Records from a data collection
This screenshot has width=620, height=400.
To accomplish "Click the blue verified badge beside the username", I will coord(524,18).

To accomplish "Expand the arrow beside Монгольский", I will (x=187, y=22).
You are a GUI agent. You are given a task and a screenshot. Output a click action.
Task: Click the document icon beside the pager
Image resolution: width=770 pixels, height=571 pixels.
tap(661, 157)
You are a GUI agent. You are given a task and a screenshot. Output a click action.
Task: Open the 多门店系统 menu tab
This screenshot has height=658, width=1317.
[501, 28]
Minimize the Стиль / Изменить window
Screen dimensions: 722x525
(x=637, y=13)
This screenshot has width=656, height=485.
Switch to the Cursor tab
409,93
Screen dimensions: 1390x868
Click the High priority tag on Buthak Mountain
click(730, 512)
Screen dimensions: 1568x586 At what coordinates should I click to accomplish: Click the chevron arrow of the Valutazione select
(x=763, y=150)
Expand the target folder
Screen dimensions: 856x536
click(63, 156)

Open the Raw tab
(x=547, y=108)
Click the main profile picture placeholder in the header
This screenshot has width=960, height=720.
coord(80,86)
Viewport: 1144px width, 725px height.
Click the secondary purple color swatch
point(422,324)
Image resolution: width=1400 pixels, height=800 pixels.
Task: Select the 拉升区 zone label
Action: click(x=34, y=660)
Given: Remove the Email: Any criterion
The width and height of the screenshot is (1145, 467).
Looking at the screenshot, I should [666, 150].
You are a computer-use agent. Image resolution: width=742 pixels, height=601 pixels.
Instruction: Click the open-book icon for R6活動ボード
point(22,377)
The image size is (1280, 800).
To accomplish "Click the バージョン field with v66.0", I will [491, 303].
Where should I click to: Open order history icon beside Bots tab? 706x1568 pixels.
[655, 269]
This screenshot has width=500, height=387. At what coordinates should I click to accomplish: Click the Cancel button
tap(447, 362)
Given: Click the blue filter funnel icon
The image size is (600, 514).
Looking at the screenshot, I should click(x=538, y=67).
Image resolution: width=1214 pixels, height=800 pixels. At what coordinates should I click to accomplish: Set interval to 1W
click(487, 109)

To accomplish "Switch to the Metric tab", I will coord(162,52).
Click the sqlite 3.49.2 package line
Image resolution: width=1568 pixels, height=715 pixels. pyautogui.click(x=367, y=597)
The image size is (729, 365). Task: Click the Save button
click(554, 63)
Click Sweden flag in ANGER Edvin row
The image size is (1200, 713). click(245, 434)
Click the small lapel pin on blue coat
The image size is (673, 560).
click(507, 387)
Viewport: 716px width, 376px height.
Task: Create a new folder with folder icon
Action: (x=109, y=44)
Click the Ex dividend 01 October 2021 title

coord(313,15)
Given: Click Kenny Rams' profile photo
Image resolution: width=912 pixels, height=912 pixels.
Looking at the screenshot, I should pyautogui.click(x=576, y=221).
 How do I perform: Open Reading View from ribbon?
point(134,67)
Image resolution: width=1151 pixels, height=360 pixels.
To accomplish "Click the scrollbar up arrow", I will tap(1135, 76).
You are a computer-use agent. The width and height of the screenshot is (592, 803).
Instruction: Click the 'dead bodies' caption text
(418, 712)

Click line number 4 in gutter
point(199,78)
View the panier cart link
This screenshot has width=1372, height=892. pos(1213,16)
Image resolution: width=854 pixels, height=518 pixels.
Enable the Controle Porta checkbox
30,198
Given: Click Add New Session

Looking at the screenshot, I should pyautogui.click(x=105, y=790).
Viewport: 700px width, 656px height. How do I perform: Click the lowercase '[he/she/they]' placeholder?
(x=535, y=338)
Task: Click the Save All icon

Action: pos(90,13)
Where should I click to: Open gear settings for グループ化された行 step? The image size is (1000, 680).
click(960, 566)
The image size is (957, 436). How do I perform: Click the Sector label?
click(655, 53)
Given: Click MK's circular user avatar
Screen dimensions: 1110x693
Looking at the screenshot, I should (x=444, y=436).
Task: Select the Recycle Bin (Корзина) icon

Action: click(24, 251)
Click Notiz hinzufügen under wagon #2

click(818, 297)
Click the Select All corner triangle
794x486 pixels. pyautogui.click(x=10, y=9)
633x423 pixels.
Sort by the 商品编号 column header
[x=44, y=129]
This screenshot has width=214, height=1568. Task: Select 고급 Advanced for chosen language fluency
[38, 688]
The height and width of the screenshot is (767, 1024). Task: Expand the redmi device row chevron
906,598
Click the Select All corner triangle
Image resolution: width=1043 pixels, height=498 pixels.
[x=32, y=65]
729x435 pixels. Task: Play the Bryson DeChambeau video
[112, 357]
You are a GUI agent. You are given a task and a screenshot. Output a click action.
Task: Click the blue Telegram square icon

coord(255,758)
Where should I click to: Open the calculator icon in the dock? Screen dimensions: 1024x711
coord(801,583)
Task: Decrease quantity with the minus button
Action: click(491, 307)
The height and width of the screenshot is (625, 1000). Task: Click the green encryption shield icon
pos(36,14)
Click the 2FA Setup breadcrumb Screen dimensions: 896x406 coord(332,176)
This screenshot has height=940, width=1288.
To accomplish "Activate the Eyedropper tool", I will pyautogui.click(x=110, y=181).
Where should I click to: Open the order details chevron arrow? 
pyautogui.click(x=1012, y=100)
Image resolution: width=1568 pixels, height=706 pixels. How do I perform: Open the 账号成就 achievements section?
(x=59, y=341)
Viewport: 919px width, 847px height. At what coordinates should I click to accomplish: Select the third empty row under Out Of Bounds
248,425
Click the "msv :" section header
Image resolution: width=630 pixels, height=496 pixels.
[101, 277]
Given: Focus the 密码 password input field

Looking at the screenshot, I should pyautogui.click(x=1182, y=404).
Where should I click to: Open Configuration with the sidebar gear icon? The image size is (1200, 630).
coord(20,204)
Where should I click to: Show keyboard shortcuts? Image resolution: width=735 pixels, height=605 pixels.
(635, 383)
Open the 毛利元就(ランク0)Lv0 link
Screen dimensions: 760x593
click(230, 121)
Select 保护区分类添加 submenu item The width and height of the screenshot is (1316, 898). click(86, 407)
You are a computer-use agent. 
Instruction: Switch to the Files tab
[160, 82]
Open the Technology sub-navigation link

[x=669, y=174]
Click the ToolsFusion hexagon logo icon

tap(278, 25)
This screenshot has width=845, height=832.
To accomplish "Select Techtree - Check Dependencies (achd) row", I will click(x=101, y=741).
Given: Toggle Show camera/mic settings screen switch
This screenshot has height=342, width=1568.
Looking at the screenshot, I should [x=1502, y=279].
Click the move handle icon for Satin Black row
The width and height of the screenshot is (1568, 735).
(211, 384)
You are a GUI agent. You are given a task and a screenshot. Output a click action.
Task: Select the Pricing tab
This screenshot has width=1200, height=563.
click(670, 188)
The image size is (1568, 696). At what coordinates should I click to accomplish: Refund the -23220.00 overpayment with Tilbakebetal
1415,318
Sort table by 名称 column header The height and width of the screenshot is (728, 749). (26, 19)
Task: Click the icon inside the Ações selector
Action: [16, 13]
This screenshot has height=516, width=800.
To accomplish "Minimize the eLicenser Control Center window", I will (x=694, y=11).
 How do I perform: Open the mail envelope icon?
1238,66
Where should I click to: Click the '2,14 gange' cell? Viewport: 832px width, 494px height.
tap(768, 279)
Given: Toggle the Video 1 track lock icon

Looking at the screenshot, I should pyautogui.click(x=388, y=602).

> WHAT IS REQUIRED
Please copy the line that holds "How do I perform: Open the mail" and each line under it through the last line above, exactly as they stand, adding nothing.

> PROBLEM SOLUTION
 How do I perform: Open the mail envelope icon?
1238,66
Where should I click to: Click the '2,14 gange' cell? Viewport: 832px width, 494px height.
tap(768, 279)
Given: Toggle the Video 1 track lock icon

Looking at the screenshot, I should pyautogui.click(x=388, y=602).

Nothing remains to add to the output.